Without being a Civil War scholar, Booth
was keenly aware of the September 1863
Union Naval assault on Fort Sumter,
that unfolded itself into a complete fiasco,
where 400 sailors in 35 boats were
easily repulsed by fewer Southern liegemen,
high above them, killing sailors at will,
while not suffering any casualties themselves,

making him stand in awe of this military fort
named after a Revolutionary War general,
now in the shadow of the Citadel, shining,
rebellious, a clenched fist thrust effectively
into the underbelly of every Union force 
sent against it.

His large British pocket watch struck twelve,
breaking the military magic of the moment,
and as he strode tall toward Dock Street
and an afternoon repast, Hamlet’s speeches
were beginning to resurface, readying him 
for the play’s matinee that day.

Years later, in 1865, while Booth played Hamlet
to great success at the Winter Garden Theatre
in New York City, he found out that Fort Sumter
had never surrendered, that only after
General Sherman had conquered Charleston
did the defenders depart their Jutland keep. 


Glenn Buttkus

October 2012

Posted over on Shawna's flipside records
Posted as well over on dVerse Poets, OLN

Would you like to hear the author read this poem to you?



9 comments:

flipside records said...

Your slight internal rhyme really jumped out at me in the first couple of stanzas:

play/midday
Battery/sat
Battery/comfortably
comfortably/balconies
cheers/ears

It goes on, of course, throughout:
near/dreary
beats/freedom ... And so on.

Love this:
"tying
history, legend and Shakespeare
to the dreary dead hours that lay
like spectral warlike forms, oppressive"

I love the sound in this: "a clenched fist thrust effectively"

And also these:
"and as he strode tall toward Dock Street
and an afternoon repast, Hamlet’s speeches
were beginning to resurface" (kind of builds excitement)

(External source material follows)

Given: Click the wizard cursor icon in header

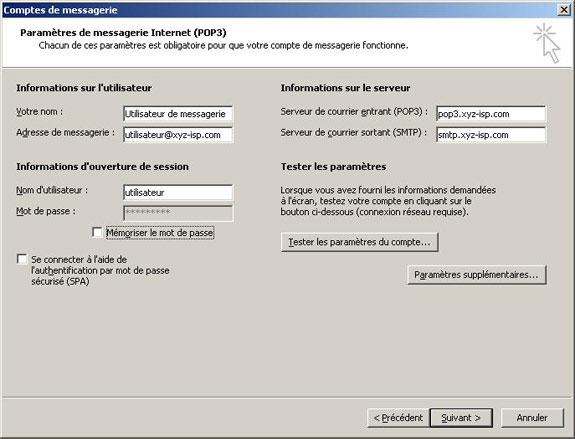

"did the defenders depart their Jutland keep"

What an interesting piece, Glenn. Thank you so much for sharing this.

Hannah said...

I agree, I enjoy the internal rhyme also...great story you've created, Glenn. :)

Brian Miller said...

nice....really cool write and love the story telling as well..of course teaching history right you got up my interesting pretty easy and other thoughts of our history flowed in as well...really cool rhythm as well which carries this along...i really like the perspective in this as well from booth...an observer...

Tashtoo said...

Quite honestly, I could curl up with an entire volume of your work on a rainy Sunday afternoon and call it paradise. It is the return of the storyteller...you MUST have entire novels...seriously...where are they!? Ventured to check the prompt, of course I was intrigued...and dare I say, you blew it out of the water?! Awesome post!

Anonymous said...

Edwin is John's brother, right? So very interesting. Really amazing. Wonderfully told story. k.

Anonymous said...

Excellent

Glenn Buttkus said...

Actually Nat, I do have the manuscripts for two novels, written in my late 20's, and mid-30's. BLACKTHORN, an existential Western, finished in 1971, and BAERBAK, a noir detective novel, finished in 1976.

De Jackson (WhimsyGizmo) said...

Shawna, et all, have said it all. Awesome. :)

Rick.Daddario said...

wow Glenn - that was eye-popping to read. you wove the prompt list into this seamlessly and went way beyond (imo). a very intriguing read easily pleasurable on multiple readings. very cool. aloha.